═══ Task input

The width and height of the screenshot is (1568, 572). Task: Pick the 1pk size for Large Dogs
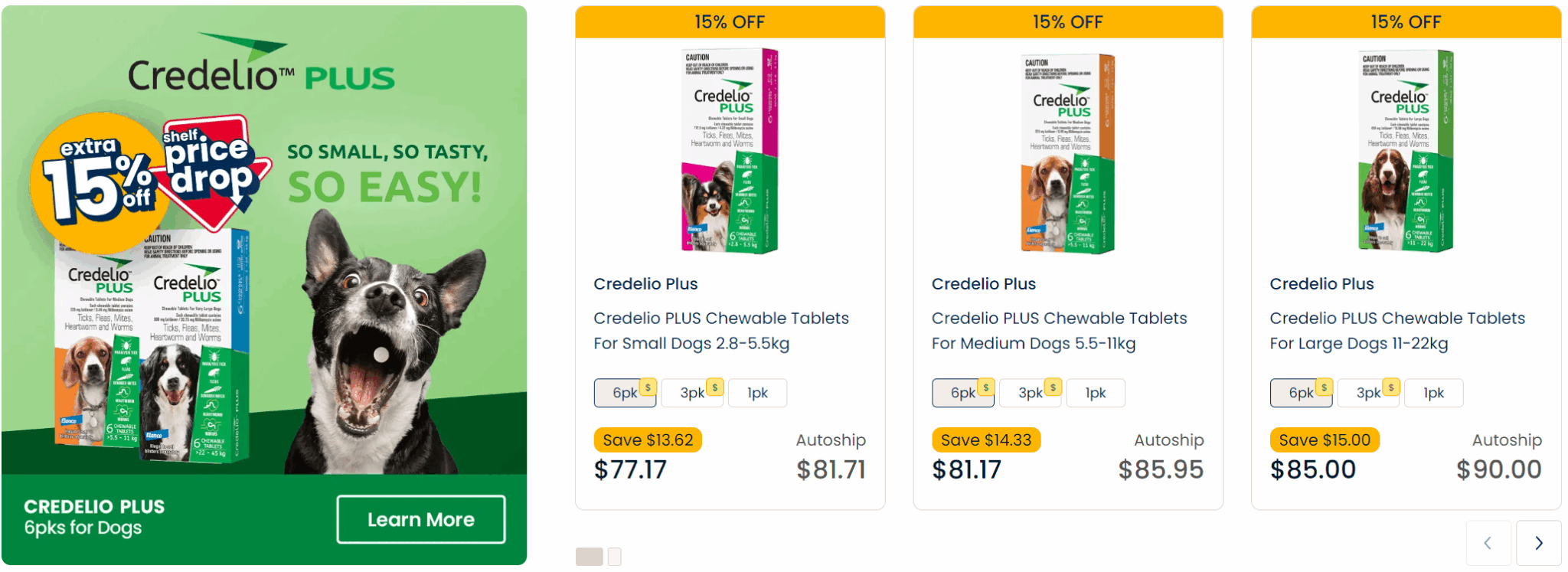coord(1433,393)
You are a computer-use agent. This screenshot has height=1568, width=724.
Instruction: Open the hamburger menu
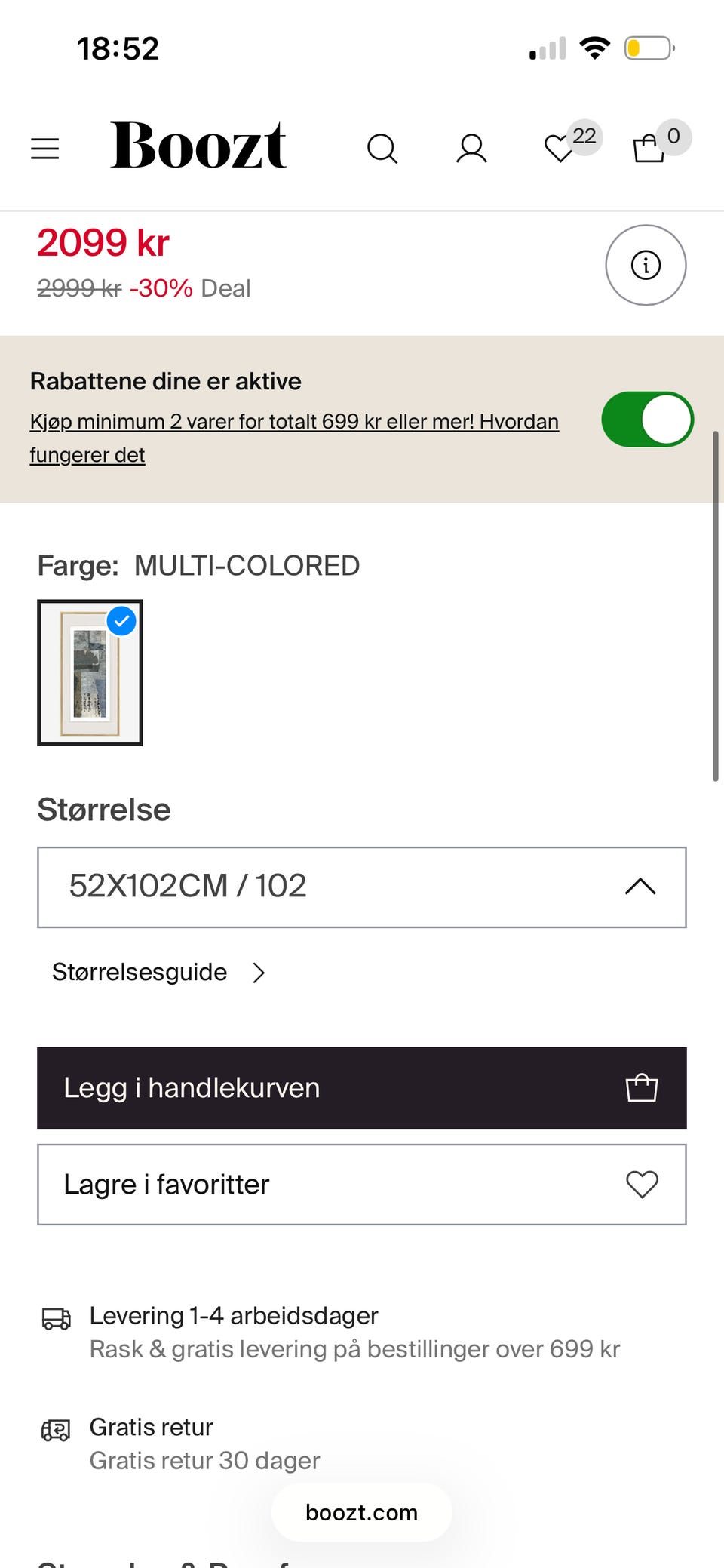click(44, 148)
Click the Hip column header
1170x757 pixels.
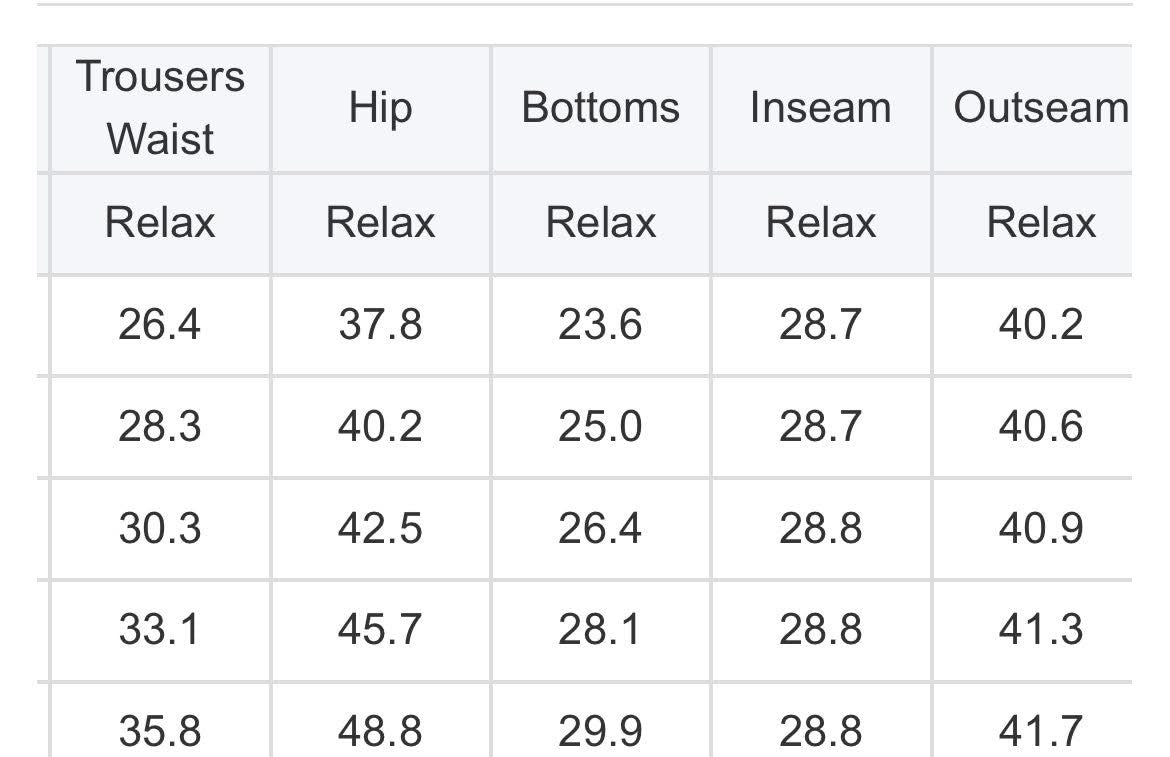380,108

══════

■ Your instructions
Write the listing out exactly, word for word, but omit the pictures.

■ Solved problem
The width and height of the screenshot is (1568, 572). Task: Pick the 1pk size for Large Dogs
coord(1433,393)
You are a computer-use agent. This screenshot has height=1568, width=724.
Instruction: Open the hamburger menu
click(44, 148)
Click the Hip column header
1170x757 pixels.
380,108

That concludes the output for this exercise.